The MAF HR number is 180 minus the age. How does this compare to the 220 minus age times 75%-85% often used?
- 220 – age (58) = 162 bpm max
- 75% of 162 = 121.5 bpm
- 85% of 162 = 137.7 bpm
MAF 180 Formula
- 180 – age (58) = 122 bpm (maximum aerobic HR)
- 122 – 10 = 112 bpm (bottom of range)
Interesting how close the MAF max of 122 and the 75% number of the 220 formula of 121.5 are so close.
Here’s another article with various methods (Matt Danielsson. How To Calculate Your Heart. Rate! bodybuilding.com December 09, 2014 ).
When you’re doing cardio to burn fat, you want to stay in the range of 65%-70% of your maximum heart rate. If the goal is to increase stamina and aerobic capacity, you aim for 85%.
Harvard’s Men’s Health Watch published an explanation last year that sheds some new light on this matter. A couple of Colorado scientists did some exercise test reality checking and reviewed the results of 18,712 men and women of all ages. Based on the this real-life data they came up with a new formula:
Maximum heart rate
= 208 – (0.7 x age in years)
Using the 208 formula – 208 * (0.7*58) = 167 bpm
I have been at that rate many times in CrossFit workouts.

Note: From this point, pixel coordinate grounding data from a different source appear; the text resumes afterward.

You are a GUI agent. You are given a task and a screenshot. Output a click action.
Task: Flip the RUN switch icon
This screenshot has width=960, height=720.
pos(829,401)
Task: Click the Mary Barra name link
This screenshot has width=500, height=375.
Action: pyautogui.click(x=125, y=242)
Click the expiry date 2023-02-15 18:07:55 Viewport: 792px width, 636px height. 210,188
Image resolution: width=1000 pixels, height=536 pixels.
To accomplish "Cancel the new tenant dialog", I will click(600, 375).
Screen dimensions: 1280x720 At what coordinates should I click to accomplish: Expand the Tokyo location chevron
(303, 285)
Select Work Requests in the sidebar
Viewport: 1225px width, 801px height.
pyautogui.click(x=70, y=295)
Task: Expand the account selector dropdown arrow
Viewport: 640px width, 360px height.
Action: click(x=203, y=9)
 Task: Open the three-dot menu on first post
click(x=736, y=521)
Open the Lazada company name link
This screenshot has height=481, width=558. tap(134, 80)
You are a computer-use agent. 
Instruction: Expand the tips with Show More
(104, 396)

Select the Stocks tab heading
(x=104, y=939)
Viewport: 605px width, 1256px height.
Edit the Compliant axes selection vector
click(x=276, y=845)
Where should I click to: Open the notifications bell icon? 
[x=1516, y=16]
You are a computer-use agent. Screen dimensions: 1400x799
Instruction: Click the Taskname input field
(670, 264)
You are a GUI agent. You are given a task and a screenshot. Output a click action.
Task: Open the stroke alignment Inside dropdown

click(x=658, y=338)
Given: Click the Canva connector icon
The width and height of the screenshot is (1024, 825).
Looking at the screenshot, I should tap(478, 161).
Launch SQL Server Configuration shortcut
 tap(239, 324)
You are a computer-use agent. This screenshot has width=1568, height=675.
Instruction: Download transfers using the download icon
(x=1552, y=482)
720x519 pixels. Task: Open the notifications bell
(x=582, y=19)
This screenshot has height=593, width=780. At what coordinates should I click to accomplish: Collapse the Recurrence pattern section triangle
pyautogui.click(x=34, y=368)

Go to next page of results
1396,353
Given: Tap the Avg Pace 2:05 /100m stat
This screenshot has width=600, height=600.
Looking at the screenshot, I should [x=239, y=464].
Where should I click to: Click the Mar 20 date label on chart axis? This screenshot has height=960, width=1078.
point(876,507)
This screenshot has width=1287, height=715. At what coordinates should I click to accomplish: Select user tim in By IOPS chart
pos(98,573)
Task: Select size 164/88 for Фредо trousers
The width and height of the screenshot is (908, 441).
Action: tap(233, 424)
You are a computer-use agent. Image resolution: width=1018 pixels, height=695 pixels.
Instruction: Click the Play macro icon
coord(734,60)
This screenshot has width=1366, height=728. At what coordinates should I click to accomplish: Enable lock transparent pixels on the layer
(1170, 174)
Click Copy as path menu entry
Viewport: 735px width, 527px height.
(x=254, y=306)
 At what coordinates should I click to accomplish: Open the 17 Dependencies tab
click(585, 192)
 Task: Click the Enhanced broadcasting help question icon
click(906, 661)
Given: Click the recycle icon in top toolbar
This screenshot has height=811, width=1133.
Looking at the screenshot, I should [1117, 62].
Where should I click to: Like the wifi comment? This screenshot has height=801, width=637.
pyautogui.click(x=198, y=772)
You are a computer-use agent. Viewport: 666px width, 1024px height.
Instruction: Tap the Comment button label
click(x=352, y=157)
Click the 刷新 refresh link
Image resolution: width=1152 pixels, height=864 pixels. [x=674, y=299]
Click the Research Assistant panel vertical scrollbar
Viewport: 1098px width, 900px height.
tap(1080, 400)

The cardio range is 65%-70% of that number or 109-117 bpm. The “stamina/aerobic capacity” number is 142 bpm.
Which Number to Trust?
I actually know from my VO2max testing and the measurements of RER exactly where my heart rate was at during the ramp up for the top end where my RER was still 0.7. And that heart rate was at 120, so this matches the MAF number quite nicely.
Why does it matter to me?
I am a Low Carb eater. That means my body spares the glycogen stores for glucose production for the brain. My bod burns fat as its normal fuel. That also means that my diet is optimized for endurance activities and against activities which rely on glycogen stores. So I have a choice. I can continue to suck at the activity I am doing or change my diet. And there’s no way I am changing my diet.